Lead times for inverters are currently between 12 – 14 weeks, Lando noted.
The shutdown of its facility in Vietnam prompted SolarEdge to reallocate manufacturing capacity to other locations, most notably China. Lando said the company incurred further costs in shipping components from Vietnam to China, and the resulting shift in manufacturing capacity to China resulted in a greater proportion of SolarEdge’s products originating from jurisdictions where it incurred import tariffs. During the quarter, some 47% of SolarEdge’s products were shipped from nations subject to import tariffs – namely China – in comparison to just 12% in Q2.
Lando further added that the disruption caused by the Vietnam facility shutdown had prompted the company to accelerate plans for an expansion of its manufacturing capacity in Mexico.
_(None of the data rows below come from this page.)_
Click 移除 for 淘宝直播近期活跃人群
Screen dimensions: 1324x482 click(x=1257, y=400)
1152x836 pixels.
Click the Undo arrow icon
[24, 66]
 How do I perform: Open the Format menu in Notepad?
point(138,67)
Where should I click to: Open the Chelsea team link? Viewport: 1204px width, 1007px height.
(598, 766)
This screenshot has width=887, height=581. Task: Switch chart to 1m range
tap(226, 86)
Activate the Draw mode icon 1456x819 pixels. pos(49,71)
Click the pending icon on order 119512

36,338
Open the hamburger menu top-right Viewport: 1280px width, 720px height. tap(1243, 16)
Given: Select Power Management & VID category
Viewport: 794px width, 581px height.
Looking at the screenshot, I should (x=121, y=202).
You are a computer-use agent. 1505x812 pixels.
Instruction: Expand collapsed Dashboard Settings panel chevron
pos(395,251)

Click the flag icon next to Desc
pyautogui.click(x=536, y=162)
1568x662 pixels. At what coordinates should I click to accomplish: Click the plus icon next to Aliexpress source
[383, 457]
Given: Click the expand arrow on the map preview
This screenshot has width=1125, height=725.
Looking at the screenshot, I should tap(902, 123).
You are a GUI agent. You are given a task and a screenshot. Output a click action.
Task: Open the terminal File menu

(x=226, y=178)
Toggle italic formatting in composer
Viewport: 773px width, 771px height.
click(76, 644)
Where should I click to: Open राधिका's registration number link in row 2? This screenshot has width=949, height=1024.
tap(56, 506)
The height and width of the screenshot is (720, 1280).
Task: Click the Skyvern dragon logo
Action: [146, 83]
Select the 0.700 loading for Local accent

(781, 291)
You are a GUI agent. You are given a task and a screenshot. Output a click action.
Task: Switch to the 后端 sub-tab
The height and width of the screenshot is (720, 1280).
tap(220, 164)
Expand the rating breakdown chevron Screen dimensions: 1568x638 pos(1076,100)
That new facility is expected to ship its first inverters in H1 2022, and Lando revealed on a conference call with analysts that it’s SolarEdge’s intent that the Mexico facility caters for the majority, if not all, of demand from the US solar market.
The impacts of the Vietnam factory closure are to last throughout Q4, with SolarEdge issuing guidance that its gross margin for its solar division will fall to between 31 – 34%. Lando stressed this tightening of margins would be temporary, and told analysts during a conference call yesterday that the company had so far resisted price increases to recover its margin.
As supply chain volatility has escalated, many solar component providers have increased prices in recent quarters. PV module prices are estimated to have risen by upwards of 25% this year, while last week microinverter supplier Enphase Energy said it was planning another price rise for later this month – its third this year – to reflect higher input costs.
Despite the impact of supply chain headwinds on the solar industry globally, SolarEdge issued healthy guidance for Q4, forecasting solar revenues within a range of US$490 – 515 million. Lando stressed that it had already received orders for around 4GWac of inverters to be delivered in Q4 2021 and Q1 2022, with further orders still to come in.